Nous a rapporté Sulaymân ibn Harb et 'Abd ar-Rahmân ibn al-Mubârak, ils ont dit : Nous a rapporté Hammâd, d'après Simâk ibn 'Atiyya, et nous a rapporté Mûsâ ibn Ismâ'îl : Nous a rapporté Wuhaïb, tous deux d'après Ayyûb, d'après Abû Qilâba, d'après Anas, qui a dit : On ordonna à Bilâl de faire l'adhân en pairs (chaque phrase deux fois) et l'iqâma en impair, sauf pour l'iqâma. Hammâd a ajouté dans son hadith : "sauf pour l'iqâma".
Nous a rapporté Humayd ibn Mas'ada : Nous a rapporté Ismâ'îl, d'après Khâlid al-Haddâ', d'après Abû Qilâba, d'après Anas, un hadith similaire à celui de Wuhaïb. Ismâ'îl a dit : Je l'ai rapporté à Ayyûb, qui a dit : "sauf pour l'iqâma".

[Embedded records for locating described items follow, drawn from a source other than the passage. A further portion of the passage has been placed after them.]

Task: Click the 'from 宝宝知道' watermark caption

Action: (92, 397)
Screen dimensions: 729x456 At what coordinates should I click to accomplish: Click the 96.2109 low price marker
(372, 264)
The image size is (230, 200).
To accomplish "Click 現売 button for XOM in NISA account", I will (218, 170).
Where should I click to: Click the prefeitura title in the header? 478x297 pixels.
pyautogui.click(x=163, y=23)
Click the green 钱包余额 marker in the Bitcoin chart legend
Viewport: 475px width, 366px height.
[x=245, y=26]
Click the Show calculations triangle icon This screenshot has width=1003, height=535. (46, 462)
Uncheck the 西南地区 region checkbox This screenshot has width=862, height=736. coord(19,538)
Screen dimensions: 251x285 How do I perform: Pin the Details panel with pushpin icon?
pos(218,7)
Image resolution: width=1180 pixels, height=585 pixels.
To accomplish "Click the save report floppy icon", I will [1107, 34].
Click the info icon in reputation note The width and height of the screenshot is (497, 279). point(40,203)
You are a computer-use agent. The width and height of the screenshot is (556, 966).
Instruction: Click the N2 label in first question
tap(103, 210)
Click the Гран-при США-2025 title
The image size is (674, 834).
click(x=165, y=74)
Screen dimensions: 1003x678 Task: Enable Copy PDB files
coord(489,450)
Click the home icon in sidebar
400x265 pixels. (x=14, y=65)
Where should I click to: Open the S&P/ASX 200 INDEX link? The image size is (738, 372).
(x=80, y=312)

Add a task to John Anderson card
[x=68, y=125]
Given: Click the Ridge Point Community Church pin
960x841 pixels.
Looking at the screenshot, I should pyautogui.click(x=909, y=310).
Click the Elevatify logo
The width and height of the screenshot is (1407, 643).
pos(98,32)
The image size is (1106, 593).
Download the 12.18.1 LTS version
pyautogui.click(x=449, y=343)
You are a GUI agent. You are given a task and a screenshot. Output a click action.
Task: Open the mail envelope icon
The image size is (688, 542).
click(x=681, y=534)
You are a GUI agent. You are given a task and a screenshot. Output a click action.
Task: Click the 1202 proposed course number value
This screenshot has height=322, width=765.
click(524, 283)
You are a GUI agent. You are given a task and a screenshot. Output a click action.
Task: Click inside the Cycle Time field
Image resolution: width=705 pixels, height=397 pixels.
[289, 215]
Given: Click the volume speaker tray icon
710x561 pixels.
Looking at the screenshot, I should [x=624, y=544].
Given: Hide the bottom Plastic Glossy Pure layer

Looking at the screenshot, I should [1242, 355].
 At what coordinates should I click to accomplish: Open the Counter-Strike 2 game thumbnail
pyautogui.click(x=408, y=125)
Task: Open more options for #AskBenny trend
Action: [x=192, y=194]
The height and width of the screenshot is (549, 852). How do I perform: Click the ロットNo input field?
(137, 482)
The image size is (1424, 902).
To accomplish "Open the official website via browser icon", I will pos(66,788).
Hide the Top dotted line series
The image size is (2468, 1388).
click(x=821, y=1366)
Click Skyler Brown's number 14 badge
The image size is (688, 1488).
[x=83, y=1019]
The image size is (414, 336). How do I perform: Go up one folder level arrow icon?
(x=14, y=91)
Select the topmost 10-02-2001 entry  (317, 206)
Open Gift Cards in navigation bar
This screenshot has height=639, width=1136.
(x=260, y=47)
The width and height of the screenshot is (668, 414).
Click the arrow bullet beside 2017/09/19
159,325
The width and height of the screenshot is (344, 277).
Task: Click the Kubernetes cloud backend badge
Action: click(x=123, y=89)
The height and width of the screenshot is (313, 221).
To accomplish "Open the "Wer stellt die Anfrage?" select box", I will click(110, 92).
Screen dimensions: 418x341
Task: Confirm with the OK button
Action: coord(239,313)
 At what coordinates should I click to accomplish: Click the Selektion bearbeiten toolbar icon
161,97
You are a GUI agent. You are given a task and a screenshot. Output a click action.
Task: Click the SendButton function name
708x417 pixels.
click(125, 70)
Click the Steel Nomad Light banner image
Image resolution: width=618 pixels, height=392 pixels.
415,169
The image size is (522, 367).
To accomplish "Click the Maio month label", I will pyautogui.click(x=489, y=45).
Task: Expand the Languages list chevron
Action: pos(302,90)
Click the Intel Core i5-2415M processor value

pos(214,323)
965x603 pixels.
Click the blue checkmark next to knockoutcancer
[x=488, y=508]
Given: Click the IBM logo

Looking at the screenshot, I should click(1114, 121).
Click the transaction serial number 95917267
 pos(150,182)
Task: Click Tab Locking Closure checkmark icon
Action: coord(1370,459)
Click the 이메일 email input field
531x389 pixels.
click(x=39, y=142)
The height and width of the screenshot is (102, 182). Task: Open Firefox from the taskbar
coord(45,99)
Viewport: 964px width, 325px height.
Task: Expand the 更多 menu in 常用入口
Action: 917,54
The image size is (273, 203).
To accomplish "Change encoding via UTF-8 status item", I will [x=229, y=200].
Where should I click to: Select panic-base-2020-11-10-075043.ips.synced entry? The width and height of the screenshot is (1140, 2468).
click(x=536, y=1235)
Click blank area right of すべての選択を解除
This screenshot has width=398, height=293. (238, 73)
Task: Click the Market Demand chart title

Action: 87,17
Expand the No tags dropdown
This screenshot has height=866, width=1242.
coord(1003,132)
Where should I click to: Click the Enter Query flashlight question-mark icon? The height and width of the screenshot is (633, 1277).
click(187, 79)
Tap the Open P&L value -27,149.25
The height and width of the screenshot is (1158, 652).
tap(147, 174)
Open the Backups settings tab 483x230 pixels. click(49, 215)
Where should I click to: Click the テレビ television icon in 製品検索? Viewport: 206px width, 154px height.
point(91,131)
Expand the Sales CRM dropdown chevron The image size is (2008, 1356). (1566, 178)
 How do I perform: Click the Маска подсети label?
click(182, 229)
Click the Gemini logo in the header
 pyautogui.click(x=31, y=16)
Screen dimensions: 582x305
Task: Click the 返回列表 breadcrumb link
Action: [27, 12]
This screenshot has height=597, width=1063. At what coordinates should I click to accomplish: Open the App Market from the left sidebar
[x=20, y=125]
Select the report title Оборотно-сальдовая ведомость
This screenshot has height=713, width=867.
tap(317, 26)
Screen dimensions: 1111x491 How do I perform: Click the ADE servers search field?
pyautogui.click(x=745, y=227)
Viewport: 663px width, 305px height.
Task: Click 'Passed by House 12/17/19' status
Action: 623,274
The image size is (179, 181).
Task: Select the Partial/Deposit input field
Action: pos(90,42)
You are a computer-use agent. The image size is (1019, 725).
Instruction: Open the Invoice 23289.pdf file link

Nous a rapporté Muhammad ibn Bachchâr : Nous a rapporté Muhammad ibn Ja'far : Nous a rapporté Chu'ba, qui a entendu Abû Ja'far rapporter d'après Muslim Abû al-Muthannâ, d'après Ibn 'Umar, qui a dit : L'adhân à l'époque du Messager d'Allah (ﷺ) était dit deux fois deux fois, et l'iqâma une fois une fois, sauf qu'il disait : "Qad qâmat as-salâh, qad qâmat as-salâh" (la prière est établie, la prière est établie). Lorsque nous entendions l'iqâma, nous faisions les ablutions puis nous sortions pour la prière. Chu'ba a dit : Je n'ai entendu d'Abû Ja'far que ce hadith.